**Exercise requirements:** Without pictures, repeat exactly the lines from the one containing "This screenshot has height=941, width=1288." through the end of the entries.

(Items from a data source)
______

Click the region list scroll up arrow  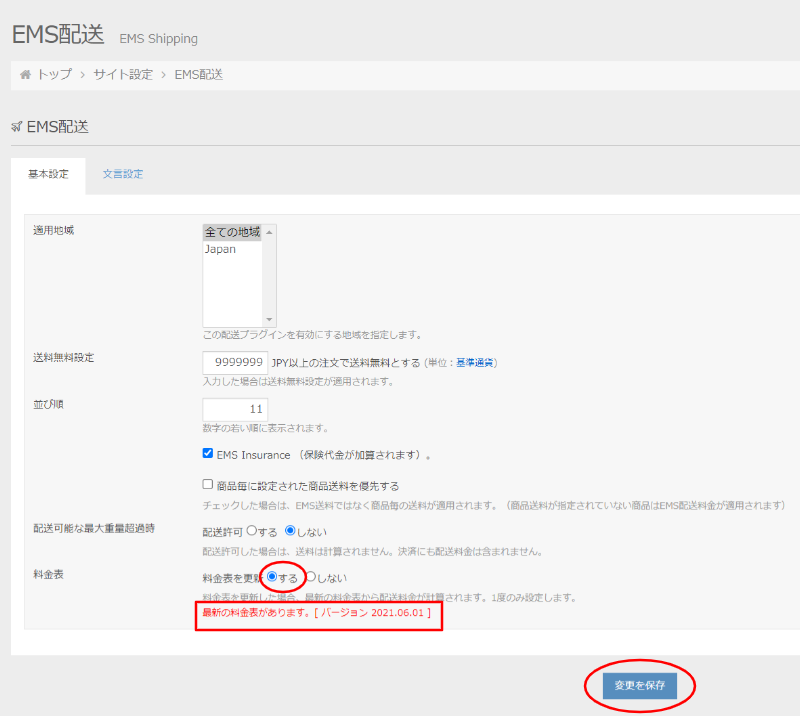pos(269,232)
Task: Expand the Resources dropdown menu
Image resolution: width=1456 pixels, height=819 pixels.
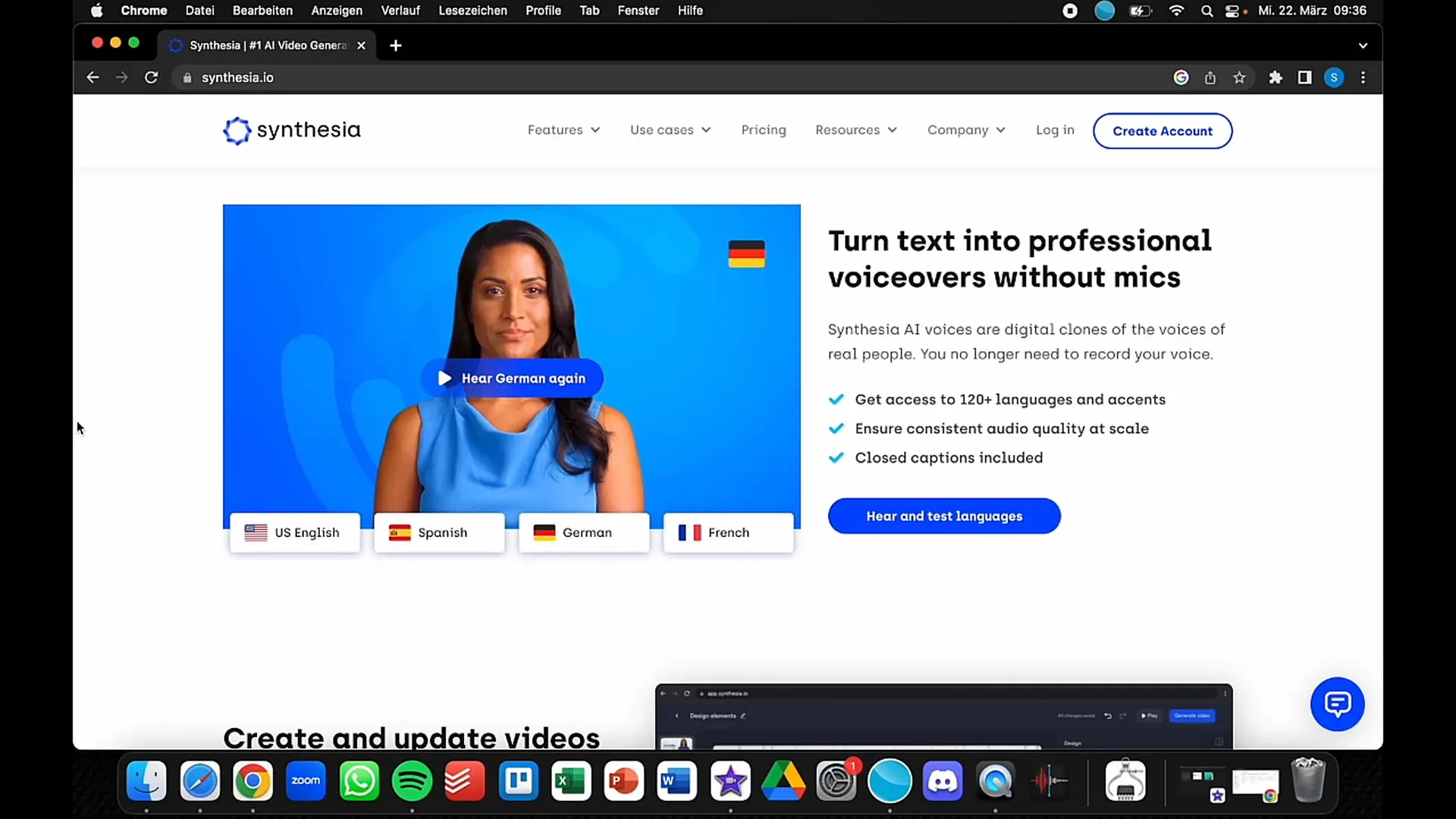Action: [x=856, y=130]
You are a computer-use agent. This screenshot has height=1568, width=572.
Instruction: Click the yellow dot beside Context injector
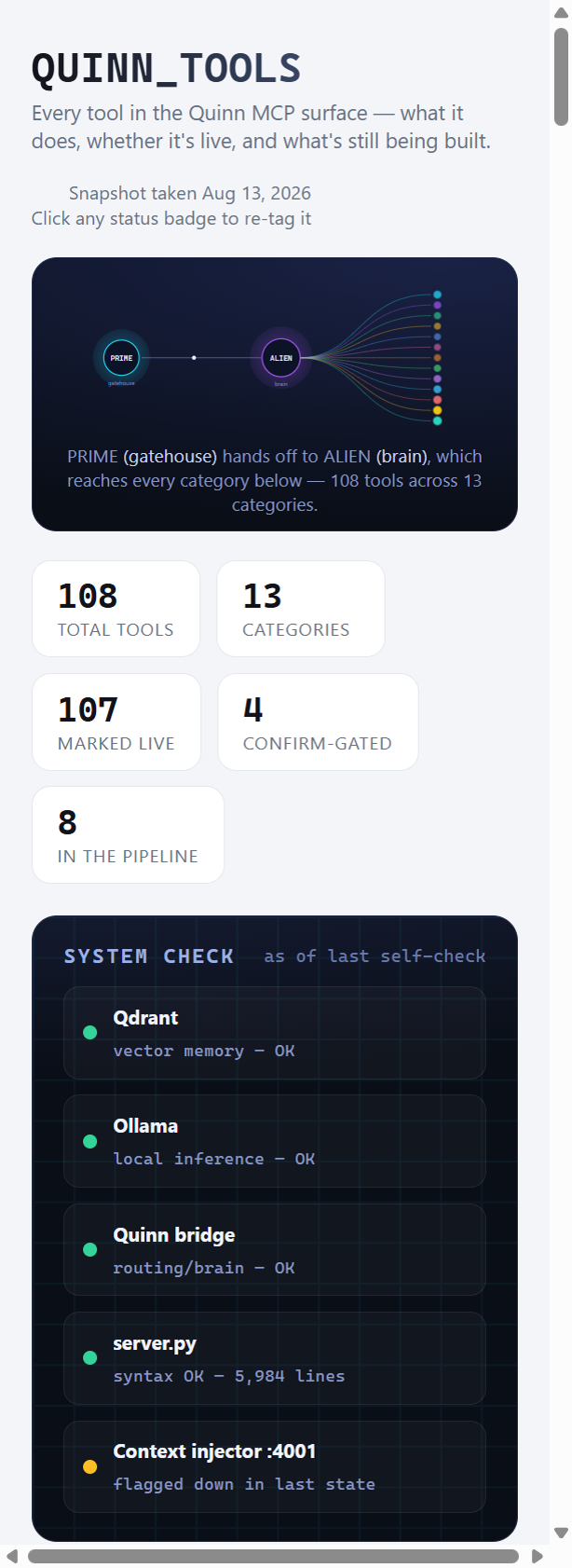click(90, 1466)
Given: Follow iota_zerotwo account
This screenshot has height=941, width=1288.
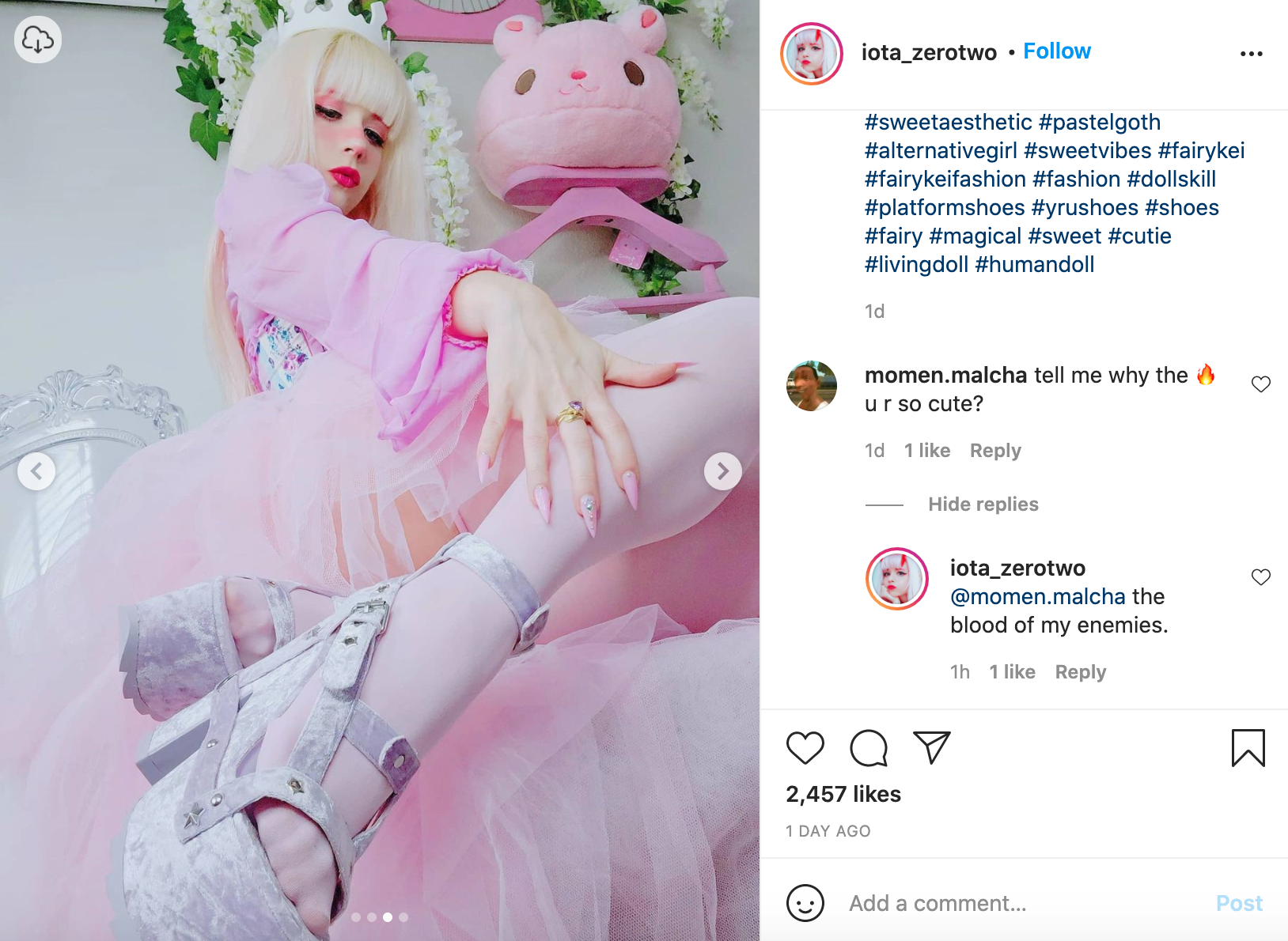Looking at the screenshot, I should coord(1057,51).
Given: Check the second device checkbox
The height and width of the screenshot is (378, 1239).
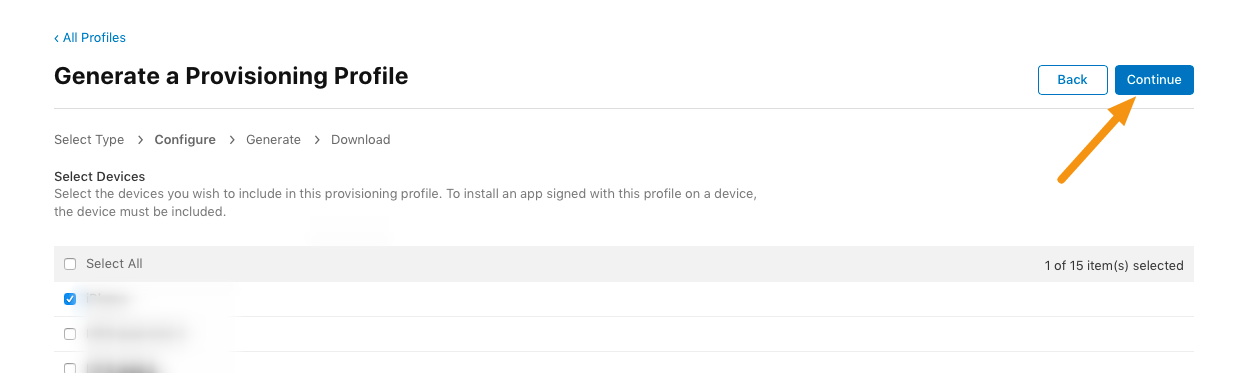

______

**Final answer:**
This screenshot has height=941, width=1288.
Looking at the screenshot, I should coord(1057,51).
Given: Check the second device checkbox
The height and width of the screenshot is (378, 1239).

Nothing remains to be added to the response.